Stored data entries:
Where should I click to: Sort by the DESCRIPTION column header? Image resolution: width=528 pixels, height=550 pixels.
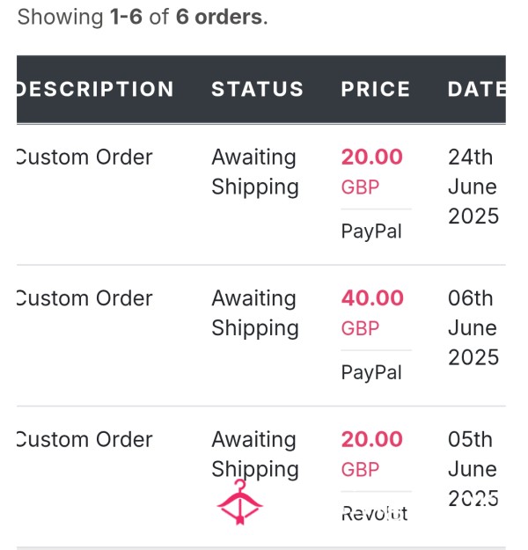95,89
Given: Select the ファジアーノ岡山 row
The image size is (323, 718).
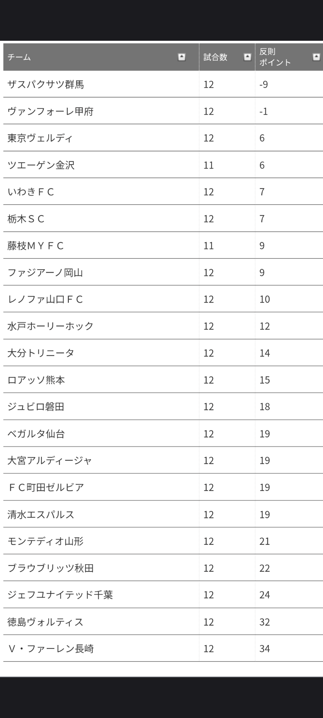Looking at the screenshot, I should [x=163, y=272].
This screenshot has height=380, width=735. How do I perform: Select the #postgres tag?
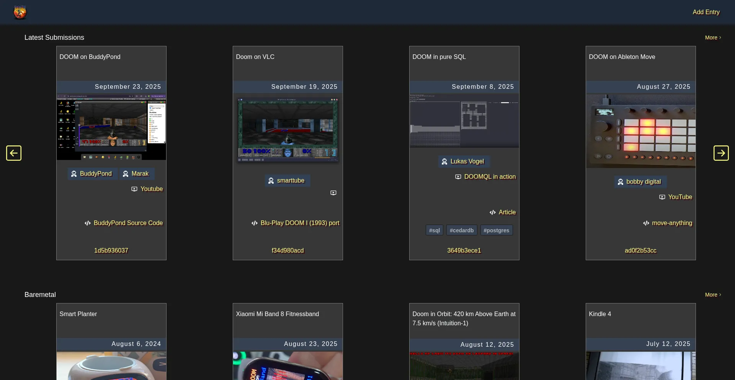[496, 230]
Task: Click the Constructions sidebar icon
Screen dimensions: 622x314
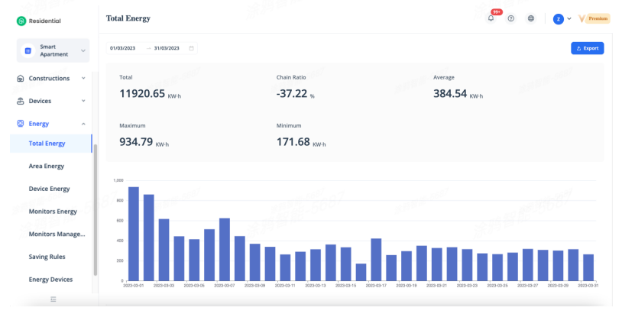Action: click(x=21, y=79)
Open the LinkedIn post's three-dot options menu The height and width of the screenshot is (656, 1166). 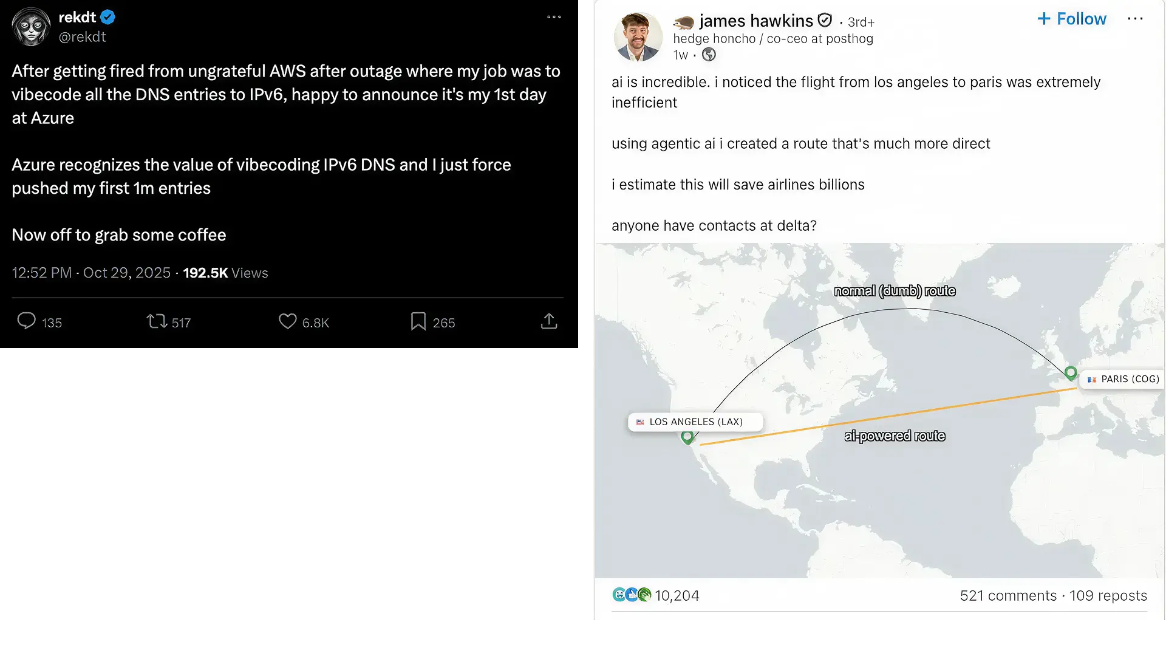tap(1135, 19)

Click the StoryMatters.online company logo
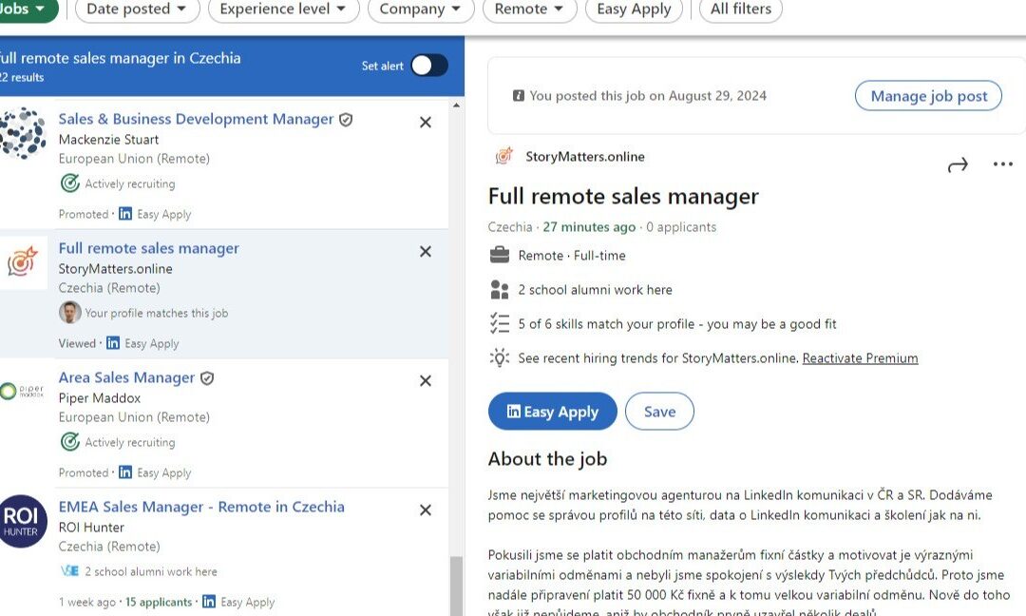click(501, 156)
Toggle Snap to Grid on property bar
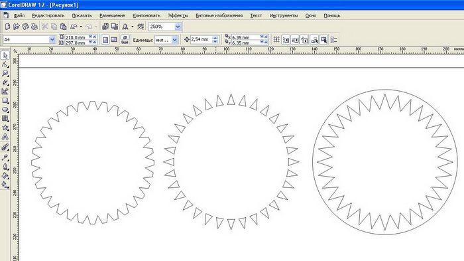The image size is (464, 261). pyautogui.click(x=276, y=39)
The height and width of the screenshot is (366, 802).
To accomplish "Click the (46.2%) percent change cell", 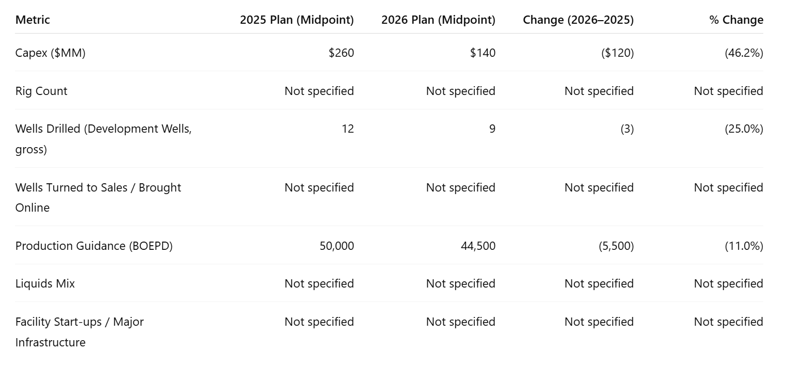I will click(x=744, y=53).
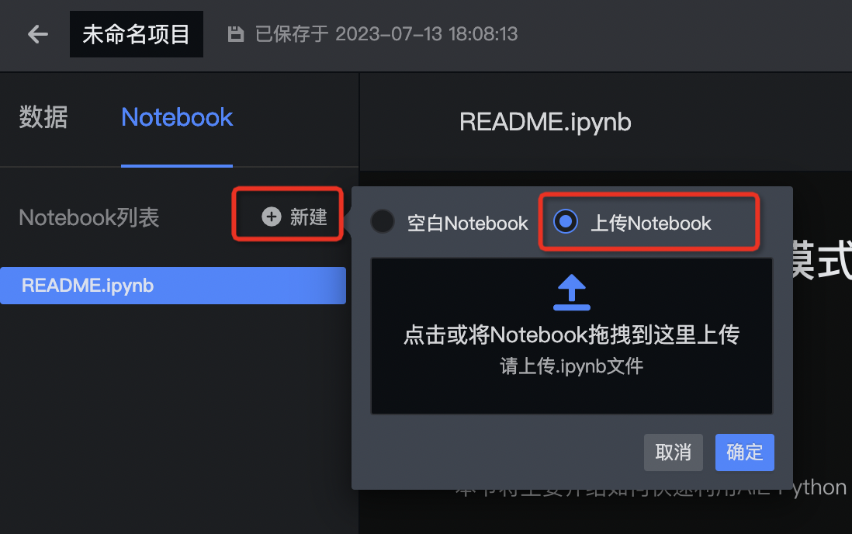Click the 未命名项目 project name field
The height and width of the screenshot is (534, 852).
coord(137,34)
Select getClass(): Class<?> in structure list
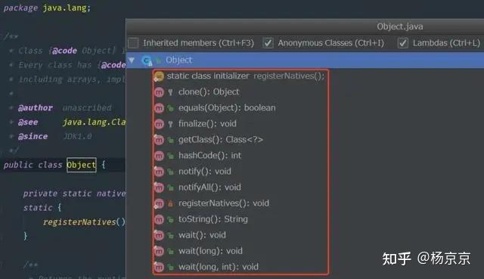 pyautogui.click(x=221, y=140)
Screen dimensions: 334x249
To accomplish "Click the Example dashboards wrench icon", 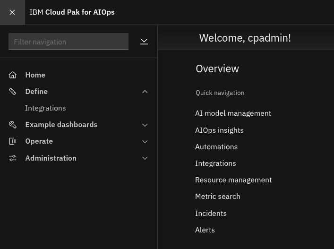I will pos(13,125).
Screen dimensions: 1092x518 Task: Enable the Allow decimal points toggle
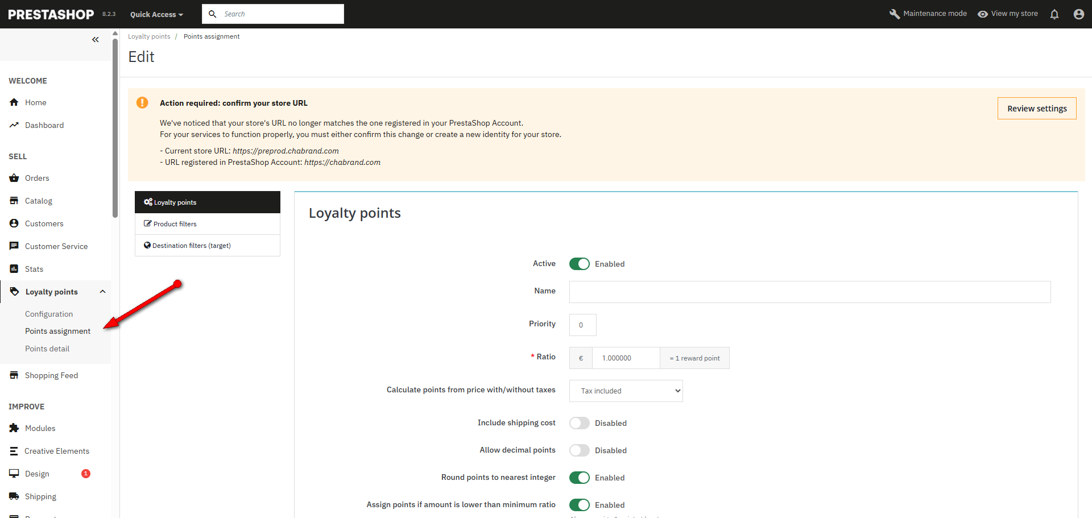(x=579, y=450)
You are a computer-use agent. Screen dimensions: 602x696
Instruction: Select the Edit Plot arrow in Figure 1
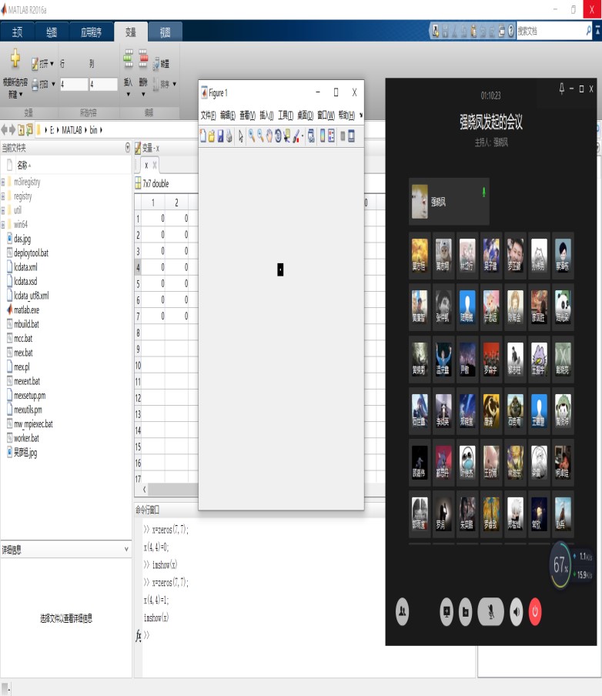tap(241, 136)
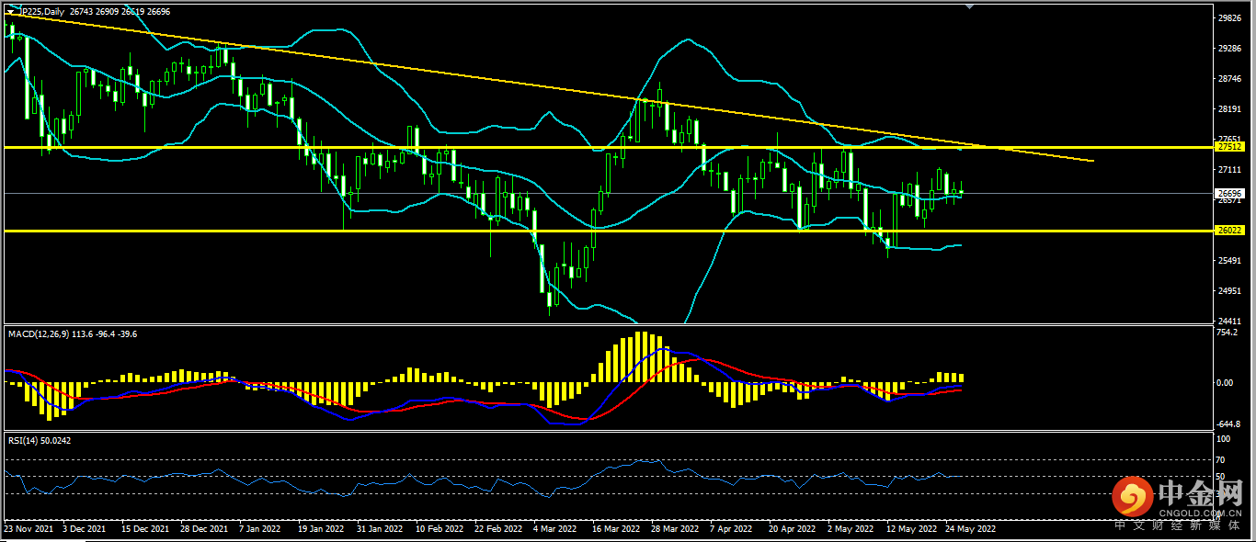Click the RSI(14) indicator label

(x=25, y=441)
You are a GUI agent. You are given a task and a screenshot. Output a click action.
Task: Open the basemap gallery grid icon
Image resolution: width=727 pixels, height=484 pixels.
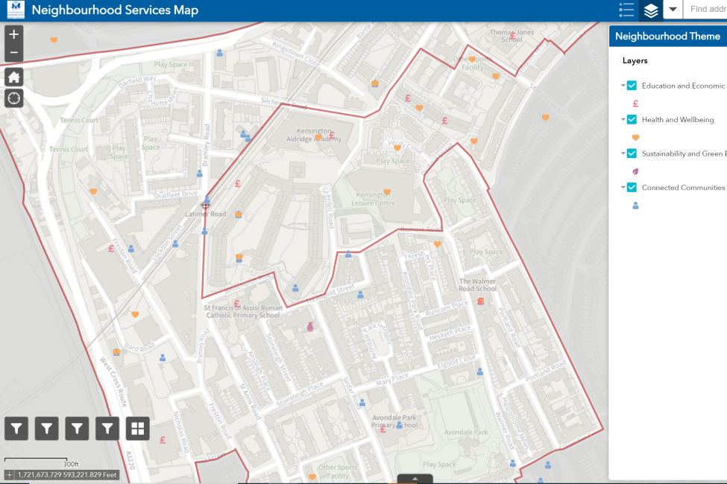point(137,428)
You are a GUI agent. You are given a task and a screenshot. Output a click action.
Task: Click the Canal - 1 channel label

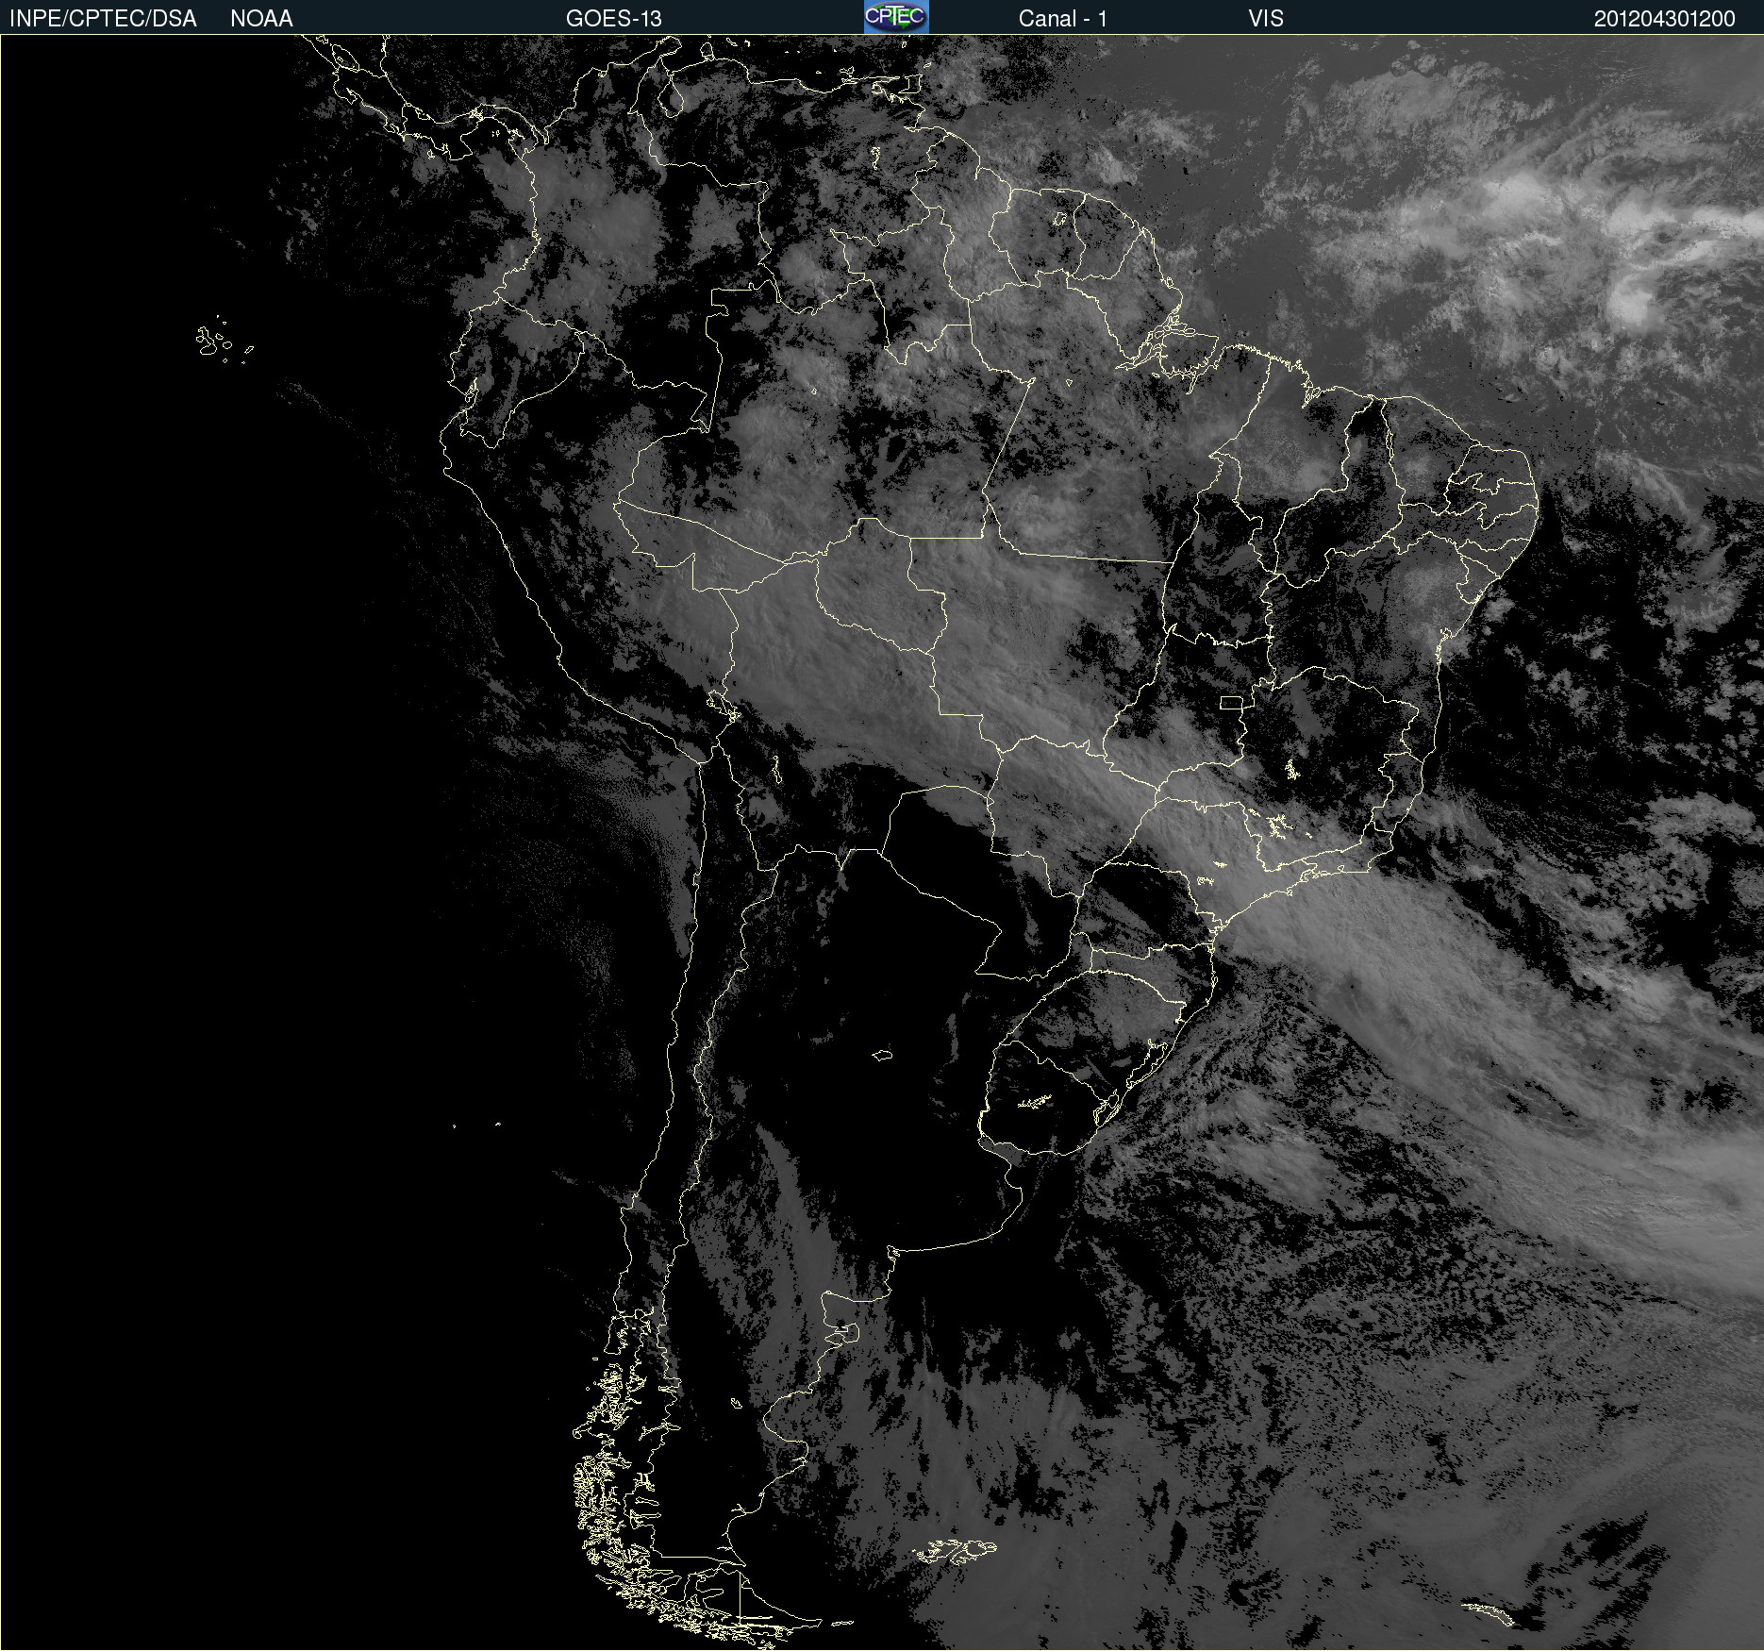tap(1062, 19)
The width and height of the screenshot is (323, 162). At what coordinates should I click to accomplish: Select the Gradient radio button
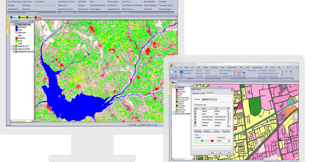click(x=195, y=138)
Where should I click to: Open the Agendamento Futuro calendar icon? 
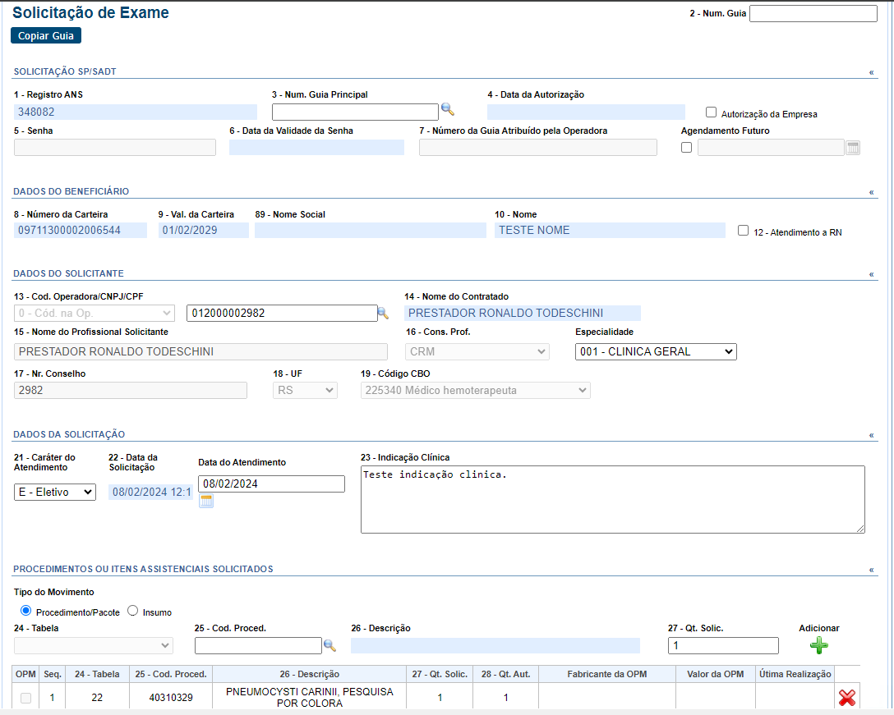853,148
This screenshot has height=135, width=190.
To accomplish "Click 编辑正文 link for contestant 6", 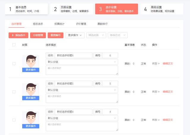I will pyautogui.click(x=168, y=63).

• _Exercise requirements_
Omit every picture, and please return the entries exactly from the first line through the line with "Task: Click the Constructions sidebar icon", both included.

• _Problem solution_
Where should I click to: Sort by the DESCRIPTION column header? Image resolution: width=528 pixels, height=550 pixels.
95,89
Given: Select the ファジアーノ岡山 row
The image size is (323, 718).
Looking at the screenshot, I should [x=163, y=272].
This screenshot has height=380, width=735. How do I perform: Select the #postgres tag?
[496, 230]
Task: Click the Constructions sidebar icon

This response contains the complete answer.